Ryan’s Roadmap—a draconian but detailed plan to partially privatize Social Security, voucherize Medicare, block grant Medicaid, and eliminate the Children’s Health Insurance Program—would not meet the effective 16.6% of GDP spending cap for more than half a century. According to CBO, primary spending under the Ryan Roadmap would total 19.3% in 2040, with total spending at 23.5%. (This CBO calculation assumes that the accompanying tax policies would generate revenue of 19.0% of GDP, whereas the Tax Policy Center estimates that revenue under the Ryan Roadmap would average only 16.3% of GDP over 2011-20). Again ignoring the regressive, budget-breaking tax policies in the Ryan Roadmap, total spending would equal 19.5% of GDP by 2060—a full 1.5 percentage points above an 18% global spending cap and roughly three percentage points above the effective cap, assuming similar rates of trend GDP growth. The 16.6% average effective spending cap over 2016-21, if somehow met, would almost balance budgets with the Ryan Roadmap tax cuts, including elimination of all investment income taxation and replacing corporate income taxation with a consumption tax that would be passed along to consumers.

In short, not even eviscerating Medicare, Medicaid, and Social Security would generate adequate savings to meet the balanced budget amendment global spending cap within 50 years.
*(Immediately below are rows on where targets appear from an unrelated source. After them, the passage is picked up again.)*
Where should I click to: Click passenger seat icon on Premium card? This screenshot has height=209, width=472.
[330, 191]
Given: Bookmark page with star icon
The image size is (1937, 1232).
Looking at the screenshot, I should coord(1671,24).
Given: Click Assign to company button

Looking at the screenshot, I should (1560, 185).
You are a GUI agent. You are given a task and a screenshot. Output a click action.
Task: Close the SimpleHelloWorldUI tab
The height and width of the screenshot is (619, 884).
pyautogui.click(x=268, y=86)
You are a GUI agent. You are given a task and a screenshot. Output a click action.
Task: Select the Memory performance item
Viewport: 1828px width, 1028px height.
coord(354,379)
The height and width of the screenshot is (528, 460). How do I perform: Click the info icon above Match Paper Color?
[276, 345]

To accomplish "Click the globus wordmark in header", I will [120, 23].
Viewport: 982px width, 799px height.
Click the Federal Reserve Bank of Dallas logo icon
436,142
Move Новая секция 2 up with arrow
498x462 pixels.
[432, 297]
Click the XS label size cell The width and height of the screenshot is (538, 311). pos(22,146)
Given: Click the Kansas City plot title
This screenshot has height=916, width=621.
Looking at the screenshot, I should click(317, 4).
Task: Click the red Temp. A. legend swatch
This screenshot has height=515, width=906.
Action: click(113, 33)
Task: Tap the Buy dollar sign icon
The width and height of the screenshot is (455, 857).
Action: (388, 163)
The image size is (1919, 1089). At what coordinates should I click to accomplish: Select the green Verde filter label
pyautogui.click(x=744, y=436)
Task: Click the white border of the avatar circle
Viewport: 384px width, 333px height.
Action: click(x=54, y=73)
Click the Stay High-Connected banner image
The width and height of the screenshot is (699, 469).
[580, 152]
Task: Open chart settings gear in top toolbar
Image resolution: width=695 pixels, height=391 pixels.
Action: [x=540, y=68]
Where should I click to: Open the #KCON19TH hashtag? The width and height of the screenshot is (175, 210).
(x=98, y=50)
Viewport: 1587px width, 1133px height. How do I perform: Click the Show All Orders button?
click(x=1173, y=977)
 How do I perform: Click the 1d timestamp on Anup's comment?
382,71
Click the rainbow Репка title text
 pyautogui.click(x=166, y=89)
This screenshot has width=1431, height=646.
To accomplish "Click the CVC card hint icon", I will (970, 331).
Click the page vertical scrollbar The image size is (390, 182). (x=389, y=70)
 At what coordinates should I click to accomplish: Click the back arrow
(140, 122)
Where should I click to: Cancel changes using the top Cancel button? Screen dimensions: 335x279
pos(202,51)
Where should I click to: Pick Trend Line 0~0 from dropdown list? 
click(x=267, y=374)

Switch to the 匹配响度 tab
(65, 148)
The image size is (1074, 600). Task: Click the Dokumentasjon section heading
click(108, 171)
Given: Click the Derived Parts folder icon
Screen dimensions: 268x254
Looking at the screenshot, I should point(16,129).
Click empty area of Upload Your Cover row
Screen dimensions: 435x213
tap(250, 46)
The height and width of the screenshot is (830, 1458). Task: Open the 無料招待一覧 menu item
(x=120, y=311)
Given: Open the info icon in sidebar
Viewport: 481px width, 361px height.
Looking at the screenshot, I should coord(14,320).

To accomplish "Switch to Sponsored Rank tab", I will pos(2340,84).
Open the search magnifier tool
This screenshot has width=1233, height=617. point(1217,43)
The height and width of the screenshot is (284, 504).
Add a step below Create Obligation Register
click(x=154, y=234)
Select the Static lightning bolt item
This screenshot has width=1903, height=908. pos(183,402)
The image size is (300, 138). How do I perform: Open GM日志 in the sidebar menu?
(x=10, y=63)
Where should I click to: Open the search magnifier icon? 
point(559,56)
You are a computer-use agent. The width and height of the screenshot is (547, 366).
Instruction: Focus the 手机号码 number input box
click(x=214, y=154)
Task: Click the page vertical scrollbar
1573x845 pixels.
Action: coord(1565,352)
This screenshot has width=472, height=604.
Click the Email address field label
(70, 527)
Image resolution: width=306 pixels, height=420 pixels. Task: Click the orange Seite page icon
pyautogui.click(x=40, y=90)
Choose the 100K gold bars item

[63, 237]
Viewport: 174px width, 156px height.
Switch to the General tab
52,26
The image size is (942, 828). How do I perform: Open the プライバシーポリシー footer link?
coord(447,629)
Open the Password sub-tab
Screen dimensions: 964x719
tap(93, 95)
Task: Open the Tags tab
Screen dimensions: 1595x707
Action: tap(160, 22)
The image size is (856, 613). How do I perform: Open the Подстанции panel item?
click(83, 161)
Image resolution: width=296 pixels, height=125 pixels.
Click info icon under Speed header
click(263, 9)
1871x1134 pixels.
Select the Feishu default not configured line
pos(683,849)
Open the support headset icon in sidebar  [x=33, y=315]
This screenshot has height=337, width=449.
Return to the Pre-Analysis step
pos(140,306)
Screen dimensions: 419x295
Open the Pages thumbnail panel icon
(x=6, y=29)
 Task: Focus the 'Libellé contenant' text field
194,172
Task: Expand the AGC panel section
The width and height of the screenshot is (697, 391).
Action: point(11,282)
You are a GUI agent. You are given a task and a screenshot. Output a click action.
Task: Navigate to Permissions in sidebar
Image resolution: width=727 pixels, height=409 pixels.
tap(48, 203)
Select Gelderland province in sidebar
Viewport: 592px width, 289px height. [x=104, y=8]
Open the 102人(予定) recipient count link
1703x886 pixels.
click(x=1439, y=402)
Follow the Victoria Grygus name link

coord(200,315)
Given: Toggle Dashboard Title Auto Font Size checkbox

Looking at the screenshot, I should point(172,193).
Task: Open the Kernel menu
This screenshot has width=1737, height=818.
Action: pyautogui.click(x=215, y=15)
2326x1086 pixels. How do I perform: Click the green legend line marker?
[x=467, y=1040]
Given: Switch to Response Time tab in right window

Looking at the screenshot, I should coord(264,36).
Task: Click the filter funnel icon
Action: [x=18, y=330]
Put differently, the balanced budget amendment would require more than twice the deficit reduction proposed in the Bowles-Simpson Fiscal Commission report, but over a considerably shorter time horizon and with all deficit reduction placed on spending cuts. (The Bowles-Simpson report was widely criticized at the time for cutting roughly $2 in spending for every $1 in revenue raised). Again, this cap is a political non-starter.

This plan moves the g
oal post for the coming debt ceiling debate so far to the right that Republicans have left the stadium. Short of eliminating every cabinet agency (the entire discretionary budget), drastically defaulting on our obligations to our citizens (Social Security, Medicare, and Medicaid), or defaulting on our obligations to our creditors, this plan simply is not feasible. Even if it were feasible, cutting $1.4 trillion in federal spending by 2016—when the economy is projected to just be returning to potential output and full employment—would be economically devastating. Budget process proposals are much easier to generate than budgets, but this one is totally detached from reality.